Activity and Content of Factor VIII (FVIII) in Human Plasma: The Assessment of a Novel Immunoassay

This study has been completed.
Sponsor:
Collaborator:
University of Vermont
Information provided by:
Children's Hospital Los Angeles
ClinicalTrials.gov Identifier:
NCT00839202
First received: February 6, 2009
Last updated: NA
Last verified: February 2009
History: No changes posted
  Purpose

A novel immuno-assay is being evaluated for the measurement of Factor VIII. Current procedure measures a rate assay which is subject to much artefact. The hypothesis is that the new assay will give a reading of absolute quantities of FVIII which will provide a more suitable indicator of FVIII content for clotting factor manufacturers, physicians and patients.
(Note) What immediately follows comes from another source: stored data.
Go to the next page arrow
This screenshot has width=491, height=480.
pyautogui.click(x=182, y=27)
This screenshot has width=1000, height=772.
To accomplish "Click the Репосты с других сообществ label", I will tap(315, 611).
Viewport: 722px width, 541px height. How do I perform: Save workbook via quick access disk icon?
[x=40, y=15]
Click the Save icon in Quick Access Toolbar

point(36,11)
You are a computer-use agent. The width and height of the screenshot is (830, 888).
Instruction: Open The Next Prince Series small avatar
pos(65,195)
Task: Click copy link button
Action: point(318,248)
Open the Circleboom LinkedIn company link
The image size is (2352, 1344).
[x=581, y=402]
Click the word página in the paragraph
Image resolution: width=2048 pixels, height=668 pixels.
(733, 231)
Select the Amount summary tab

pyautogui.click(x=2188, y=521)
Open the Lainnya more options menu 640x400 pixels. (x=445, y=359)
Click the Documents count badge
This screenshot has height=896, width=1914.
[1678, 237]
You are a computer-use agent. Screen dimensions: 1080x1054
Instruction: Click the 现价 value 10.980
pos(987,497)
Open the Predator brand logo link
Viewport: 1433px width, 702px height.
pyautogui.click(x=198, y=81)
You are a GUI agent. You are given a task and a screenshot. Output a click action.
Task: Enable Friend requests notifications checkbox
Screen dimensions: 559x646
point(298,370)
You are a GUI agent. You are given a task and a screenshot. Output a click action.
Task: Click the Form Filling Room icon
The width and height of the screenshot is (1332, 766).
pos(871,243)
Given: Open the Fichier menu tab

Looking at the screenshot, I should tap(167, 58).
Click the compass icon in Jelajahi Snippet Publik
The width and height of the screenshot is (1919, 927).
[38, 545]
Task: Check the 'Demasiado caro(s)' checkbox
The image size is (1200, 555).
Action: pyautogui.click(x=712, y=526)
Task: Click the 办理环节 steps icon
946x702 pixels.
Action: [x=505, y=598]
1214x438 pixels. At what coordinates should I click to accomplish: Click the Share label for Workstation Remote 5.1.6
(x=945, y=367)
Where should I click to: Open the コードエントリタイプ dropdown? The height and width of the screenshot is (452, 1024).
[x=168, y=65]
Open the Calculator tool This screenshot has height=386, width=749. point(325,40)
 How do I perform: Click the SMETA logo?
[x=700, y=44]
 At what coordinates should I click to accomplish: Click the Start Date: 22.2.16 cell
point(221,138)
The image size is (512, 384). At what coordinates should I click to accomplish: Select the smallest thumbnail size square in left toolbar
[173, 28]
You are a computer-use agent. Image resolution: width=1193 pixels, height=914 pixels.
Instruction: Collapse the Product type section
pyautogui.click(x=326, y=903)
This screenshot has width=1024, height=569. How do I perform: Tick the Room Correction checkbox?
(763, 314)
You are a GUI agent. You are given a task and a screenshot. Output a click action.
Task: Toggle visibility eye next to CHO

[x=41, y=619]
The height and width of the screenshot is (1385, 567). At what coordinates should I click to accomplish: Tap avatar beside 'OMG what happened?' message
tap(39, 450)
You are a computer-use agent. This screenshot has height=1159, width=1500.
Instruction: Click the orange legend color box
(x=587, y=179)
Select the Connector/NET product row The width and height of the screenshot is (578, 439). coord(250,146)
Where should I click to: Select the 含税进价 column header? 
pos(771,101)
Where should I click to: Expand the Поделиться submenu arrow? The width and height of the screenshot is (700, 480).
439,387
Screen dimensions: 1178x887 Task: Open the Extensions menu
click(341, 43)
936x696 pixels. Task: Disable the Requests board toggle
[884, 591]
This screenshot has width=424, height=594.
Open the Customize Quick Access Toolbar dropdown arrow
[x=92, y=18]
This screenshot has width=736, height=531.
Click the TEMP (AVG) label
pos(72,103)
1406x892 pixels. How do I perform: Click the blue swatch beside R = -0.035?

Condition Intervention Phase
Hemophilia A
Device: FVIII immuno-assay
Phase 1
Phase 2

Study Type: Interventional
Study Design: Allocation: Randomized
Endpoint Classification: Pharmacokinetics Study
Intervention Model: Single Group Assignment
Masking: Single Blind (Investigator)
Primary Purpose: Diagnostic
Official Title: PK Analysis of a Novel Immunoassay in Hemophilia A

Resource links provided by NLM:


Further study details as provided by Children's Hospital Los Angeles:

Primary Outcome Measures:
  • The level of Factor VIII in pMols [ Time Frame: 48 hours ] [ Designated as safety issue: No ]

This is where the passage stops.